We Need to Rethink Benchmarking in Anomaly Detection
This is a position paper that critiques evaluation methods for anomaly detection, which is incremental in proposing improvements rather than new algorithms.
The paper argues that stagnation in anomaly detection progress is due to limitations in current benchmarking practices, which fail to capture the diversity of anomalies across applications like predictive maintenance and scientific discovery.

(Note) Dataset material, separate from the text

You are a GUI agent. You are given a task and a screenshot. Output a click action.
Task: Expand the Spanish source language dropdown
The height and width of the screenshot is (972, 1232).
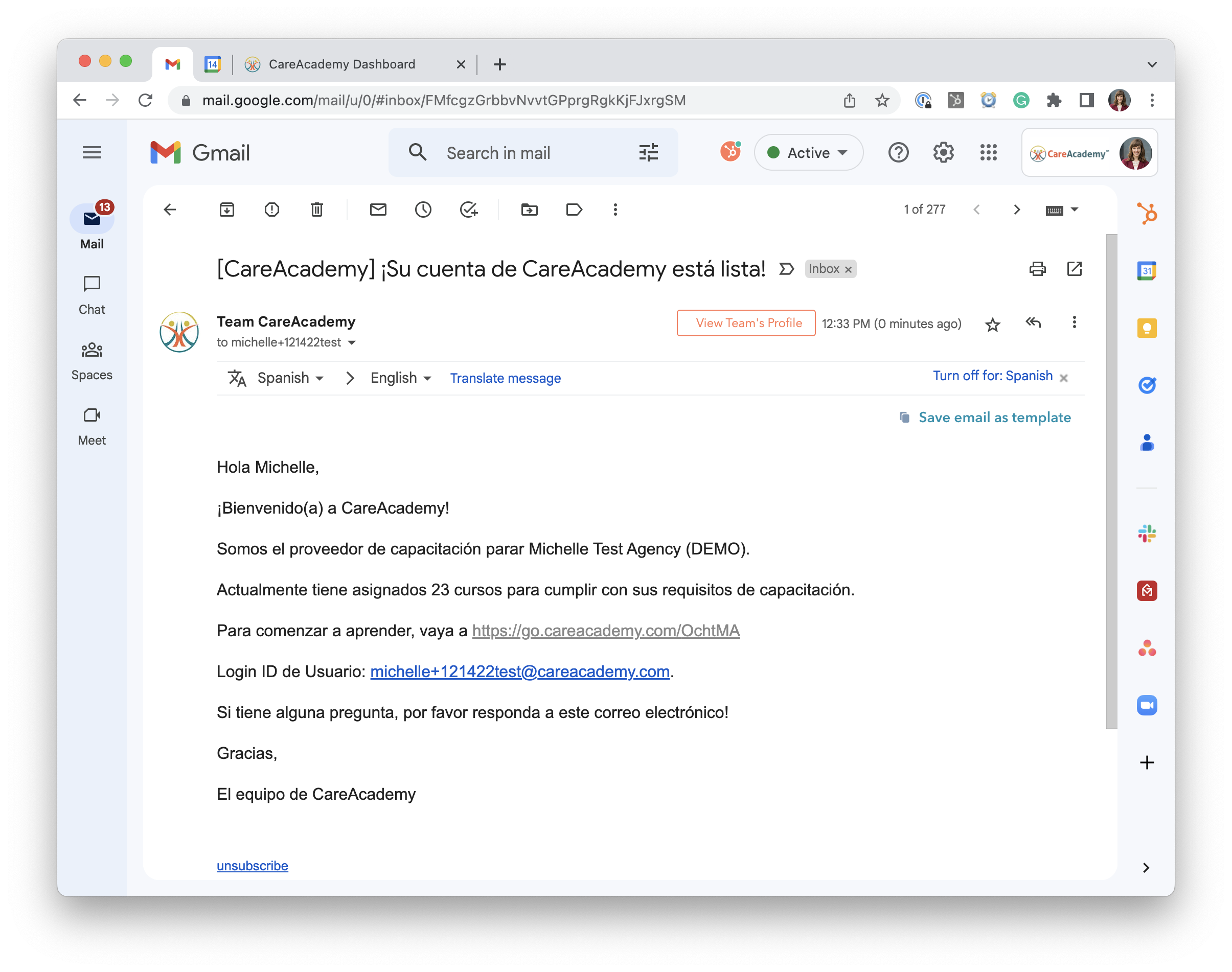point(290,378)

Despite the continuous proposal of new anomaly detection algorithms and extensive benchmarking efforts, progress seems to stagnate, with only minor performance differences between established baselines and new algorithms. In this position paper, we argue that this stagnation is due to limitations in how we evaluate anomaly detection algorithms. Current benchmarking does not, for example, sufficiently reflect the diversity of anomalies in applications ranging from predictive maintenance to scientific discovery. Consequently, we need to rethink benchmarking in anomaly detection. In our opinion, anomaly detection should be studied using scenarios that capture the relevant characteristics of different applications. We identify three key areas for improvement: First, we need to identify anomaly detection scenarios based on a common taxonomy. Second, anomaly detection pipelines should be analyzed end-to-end and by component. Third, evaluating anomaly detection algorithms should be meaningful regarding the scenario's objectives.